* **WHAT NEEDS TO BE DONE**
Copy every line from the records below that holds the word "computer".

* **INFORMATION SHOWN**

________________________________________

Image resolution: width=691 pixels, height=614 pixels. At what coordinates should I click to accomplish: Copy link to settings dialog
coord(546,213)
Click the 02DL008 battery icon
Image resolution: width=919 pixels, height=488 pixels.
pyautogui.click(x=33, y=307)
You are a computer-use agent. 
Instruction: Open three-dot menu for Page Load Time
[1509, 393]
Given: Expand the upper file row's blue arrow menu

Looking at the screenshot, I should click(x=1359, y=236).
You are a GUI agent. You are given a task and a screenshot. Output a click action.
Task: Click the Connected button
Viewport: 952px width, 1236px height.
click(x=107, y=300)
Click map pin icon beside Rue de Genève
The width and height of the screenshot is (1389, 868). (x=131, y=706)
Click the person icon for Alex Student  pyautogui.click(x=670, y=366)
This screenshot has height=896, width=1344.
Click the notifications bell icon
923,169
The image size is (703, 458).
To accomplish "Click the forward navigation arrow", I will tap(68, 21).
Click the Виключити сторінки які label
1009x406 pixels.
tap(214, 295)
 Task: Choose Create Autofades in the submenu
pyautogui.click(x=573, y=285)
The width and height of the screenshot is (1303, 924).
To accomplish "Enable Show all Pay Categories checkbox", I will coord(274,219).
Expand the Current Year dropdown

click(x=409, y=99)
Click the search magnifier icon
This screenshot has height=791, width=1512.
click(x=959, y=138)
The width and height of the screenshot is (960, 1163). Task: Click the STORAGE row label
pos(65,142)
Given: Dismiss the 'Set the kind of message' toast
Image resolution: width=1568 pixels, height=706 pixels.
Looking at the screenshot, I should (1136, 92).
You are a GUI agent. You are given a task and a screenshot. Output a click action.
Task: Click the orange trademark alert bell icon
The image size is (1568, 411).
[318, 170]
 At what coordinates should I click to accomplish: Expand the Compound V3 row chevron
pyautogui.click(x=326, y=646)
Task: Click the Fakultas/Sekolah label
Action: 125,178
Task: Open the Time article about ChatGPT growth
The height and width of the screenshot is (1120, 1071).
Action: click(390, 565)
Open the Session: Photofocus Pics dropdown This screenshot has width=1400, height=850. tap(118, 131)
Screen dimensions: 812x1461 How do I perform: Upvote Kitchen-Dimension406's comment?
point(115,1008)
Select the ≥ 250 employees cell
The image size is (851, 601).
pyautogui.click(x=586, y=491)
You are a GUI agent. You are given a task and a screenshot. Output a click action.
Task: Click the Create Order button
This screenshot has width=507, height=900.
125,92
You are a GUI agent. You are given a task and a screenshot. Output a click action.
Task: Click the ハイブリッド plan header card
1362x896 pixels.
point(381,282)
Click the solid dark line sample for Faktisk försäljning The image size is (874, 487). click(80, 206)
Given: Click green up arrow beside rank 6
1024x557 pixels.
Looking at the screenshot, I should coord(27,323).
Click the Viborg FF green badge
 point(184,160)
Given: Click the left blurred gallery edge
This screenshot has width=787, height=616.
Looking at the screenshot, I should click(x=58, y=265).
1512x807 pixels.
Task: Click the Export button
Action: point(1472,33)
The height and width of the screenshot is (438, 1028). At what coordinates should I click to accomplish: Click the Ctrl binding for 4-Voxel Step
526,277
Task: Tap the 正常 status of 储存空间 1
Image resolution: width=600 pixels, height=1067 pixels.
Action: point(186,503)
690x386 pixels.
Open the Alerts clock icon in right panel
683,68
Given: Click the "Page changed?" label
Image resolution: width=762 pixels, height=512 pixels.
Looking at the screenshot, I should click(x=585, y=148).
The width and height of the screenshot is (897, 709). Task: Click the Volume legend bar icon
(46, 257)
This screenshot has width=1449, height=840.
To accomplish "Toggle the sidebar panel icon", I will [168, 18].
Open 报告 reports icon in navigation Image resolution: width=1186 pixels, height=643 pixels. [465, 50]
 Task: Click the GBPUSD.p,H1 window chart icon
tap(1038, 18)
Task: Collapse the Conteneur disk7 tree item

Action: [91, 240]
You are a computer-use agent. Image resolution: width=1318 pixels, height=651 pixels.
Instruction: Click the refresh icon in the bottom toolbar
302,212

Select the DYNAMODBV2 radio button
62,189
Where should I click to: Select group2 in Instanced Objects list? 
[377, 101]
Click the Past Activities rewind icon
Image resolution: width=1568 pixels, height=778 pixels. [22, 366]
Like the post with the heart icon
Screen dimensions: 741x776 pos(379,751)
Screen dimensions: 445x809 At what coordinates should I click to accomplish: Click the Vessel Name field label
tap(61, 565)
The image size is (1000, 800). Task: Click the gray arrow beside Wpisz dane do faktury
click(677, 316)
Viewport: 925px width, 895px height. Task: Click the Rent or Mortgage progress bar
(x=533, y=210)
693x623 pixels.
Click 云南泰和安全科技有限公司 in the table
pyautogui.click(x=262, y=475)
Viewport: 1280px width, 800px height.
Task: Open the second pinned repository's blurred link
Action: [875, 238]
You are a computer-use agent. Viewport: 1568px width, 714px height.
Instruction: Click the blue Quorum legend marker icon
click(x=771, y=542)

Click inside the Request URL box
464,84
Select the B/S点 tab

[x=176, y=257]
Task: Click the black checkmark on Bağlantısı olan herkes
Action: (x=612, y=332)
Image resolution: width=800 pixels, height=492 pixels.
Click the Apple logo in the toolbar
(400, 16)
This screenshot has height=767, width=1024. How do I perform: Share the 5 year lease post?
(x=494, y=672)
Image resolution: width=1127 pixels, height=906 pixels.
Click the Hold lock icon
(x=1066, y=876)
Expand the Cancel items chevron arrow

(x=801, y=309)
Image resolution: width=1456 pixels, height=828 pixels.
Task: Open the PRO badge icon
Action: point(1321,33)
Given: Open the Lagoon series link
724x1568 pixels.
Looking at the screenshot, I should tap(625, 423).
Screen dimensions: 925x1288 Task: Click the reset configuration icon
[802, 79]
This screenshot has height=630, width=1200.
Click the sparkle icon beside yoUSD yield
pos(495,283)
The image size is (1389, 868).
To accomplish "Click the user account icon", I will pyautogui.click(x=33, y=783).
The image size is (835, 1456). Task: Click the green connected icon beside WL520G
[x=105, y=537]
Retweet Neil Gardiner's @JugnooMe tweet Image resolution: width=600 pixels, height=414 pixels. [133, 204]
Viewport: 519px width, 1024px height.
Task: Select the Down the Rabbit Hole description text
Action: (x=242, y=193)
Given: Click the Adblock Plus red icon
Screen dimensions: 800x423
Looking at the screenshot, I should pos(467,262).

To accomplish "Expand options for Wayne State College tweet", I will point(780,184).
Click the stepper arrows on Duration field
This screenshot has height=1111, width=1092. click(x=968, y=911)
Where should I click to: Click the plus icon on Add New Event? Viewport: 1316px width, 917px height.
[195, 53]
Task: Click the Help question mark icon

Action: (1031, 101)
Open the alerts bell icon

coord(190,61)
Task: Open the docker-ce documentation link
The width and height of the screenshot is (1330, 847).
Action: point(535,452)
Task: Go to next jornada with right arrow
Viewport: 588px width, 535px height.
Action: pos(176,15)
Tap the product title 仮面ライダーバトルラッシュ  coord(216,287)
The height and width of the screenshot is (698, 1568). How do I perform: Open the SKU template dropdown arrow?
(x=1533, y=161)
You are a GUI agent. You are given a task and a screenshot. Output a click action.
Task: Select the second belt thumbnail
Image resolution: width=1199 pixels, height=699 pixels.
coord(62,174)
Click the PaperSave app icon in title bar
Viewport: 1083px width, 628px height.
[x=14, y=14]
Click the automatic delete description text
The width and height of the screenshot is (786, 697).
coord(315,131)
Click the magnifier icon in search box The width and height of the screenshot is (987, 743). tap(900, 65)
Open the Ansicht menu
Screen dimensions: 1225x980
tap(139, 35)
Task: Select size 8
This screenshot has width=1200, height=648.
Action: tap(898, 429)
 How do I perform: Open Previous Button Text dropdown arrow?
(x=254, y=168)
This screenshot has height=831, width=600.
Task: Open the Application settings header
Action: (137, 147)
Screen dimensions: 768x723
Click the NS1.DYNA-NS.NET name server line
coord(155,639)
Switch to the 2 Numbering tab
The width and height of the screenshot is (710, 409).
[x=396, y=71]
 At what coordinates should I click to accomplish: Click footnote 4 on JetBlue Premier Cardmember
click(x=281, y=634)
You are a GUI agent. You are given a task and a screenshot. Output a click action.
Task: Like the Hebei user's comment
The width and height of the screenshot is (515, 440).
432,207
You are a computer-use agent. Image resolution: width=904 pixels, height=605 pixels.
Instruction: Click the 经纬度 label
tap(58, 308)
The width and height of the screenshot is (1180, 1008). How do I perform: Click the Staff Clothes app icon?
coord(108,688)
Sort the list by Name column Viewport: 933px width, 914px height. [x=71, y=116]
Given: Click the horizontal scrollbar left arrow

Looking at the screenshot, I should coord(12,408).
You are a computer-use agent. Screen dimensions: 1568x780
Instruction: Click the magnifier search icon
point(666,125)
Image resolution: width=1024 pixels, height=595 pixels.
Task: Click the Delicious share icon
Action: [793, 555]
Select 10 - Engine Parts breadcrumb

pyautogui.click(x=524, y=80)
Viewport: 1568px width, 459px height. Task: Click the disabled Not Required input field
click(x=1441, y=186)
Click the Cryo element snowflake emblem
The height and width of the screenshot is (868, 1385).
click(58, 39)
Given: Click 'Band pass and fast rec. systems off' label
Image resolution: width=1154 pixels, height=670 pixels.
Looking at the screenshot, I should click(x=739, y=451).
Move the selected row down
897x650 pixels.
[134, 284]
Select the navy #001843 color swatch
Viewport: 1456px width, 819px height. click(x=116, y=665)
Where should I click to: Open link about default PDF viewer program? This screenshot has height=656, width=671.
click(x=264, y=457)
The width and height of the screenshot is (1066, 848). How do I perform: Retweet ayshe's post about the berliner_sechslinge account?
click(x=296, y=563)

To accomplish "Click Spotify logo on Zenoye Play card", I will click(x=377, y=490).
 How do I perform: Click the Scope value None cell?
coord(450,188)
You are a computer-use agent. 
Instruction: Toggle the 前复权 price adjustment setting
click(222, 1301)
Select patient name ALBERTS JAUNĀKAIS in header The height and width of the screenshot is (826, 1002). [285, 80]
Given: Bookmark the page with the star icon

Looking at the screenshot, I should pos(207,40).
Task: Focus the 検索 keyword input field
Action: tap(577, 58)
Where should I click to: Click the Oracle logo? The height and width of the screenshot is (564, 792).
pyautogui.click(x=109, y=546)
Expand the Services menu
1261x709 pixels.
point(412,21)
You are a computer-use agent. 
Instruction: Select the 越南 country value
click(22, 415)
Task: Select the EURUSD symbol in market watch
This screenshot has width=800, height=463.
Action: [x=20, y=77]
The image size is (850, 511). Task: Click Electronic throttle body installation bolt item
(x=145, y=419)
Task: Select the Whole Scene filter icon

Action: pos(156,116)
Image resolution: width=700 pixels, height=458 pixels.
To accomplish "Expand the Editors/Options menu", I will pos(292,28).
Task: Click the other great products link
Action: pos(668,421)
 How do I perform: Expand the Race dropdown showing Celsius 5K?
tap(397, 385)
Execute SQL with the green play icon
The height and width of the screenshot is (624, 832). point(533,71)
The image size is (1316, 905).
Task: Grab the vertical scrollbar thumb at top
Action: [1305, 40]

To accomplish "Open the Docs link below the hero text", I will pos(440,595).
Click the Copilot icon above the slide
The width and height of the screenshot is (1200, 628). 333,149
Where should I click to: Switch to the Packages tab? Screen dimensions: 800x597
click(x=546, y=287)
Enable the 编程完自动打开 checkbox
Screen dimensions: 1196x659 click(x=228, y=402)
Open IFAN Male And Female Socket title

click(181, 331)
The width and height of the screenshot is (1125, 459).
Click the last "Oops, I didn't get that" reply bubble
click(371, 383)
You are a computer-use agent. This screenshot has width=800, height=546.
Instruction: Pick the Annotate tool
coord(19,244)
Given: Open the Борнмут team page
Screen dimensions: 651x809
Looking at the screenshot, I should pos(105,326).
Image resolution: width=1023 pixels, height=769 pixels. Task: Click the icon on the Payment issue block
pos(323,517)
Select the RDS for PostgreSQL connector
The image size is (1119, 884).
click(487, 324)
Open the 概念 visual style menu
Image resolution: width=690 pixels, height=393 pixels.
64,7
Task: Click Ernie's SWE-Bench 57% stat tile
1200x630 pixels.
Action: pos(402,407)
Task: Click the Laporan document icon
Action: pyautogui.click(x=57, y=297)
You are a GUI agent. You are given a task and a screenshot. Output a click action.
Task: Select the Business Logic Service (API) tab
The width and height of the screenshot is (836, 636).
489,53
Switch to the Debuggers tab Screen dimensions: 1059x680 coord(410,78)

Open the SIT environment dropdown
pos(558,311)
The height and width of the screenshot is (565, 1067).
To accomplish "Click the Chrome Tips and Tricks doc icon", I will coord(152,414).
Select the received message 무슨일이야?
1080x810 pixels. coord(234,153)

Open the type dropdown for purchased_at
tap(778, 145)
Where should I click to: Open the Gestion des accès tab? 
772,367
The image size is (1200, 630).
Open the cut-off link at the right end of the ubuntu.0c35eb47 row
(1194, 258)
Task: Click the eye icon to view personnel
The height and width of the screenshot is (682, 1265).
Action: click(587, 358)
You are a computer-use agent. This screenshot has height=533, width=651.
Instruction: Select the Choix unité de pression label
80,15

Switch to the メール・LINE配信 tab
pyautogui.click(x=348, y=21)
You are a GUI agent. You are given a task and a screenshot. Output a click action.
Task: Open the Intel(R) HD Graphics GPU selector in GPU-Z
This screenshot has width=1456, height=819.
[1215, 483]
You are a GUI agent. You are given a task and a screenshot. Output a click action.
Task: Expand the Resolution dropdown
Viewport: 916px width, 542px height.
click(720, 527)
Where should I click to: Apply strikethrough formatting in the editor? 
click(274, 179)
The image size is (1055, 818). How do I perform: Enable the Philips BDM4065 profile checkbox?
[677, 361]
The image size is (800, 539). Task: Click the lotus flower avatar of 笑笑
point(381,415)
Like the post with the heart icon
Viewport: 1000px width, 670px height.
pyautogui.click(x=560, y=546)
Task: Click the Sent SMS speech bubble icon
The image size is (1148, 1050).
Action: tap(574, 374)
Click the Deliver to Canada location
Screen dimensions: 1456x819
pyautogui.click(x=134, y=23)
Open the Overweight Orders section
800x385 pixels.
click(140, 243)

________________________________________

* **OUTPUT OF THE EXERCISE**
You are a computer-use agent. 
You are a computer-use agent. Image resolution: width=1318 pixels, height=651 pixels.
You are a computer-use agent. Viewport: 1568px width, 714px height.
You are a computer-use agent. Image resolution: width=904 pixels, height=605 pixels.
You are a computer-use agent. Screen dimensions: 1568x780
You are a computer-use agent. 
You are a computer-use agent. 
You are a computer-use agent. This screenshot has width=800, height=546.
You are a computer-use agent. This screenshot has height=533, width=651.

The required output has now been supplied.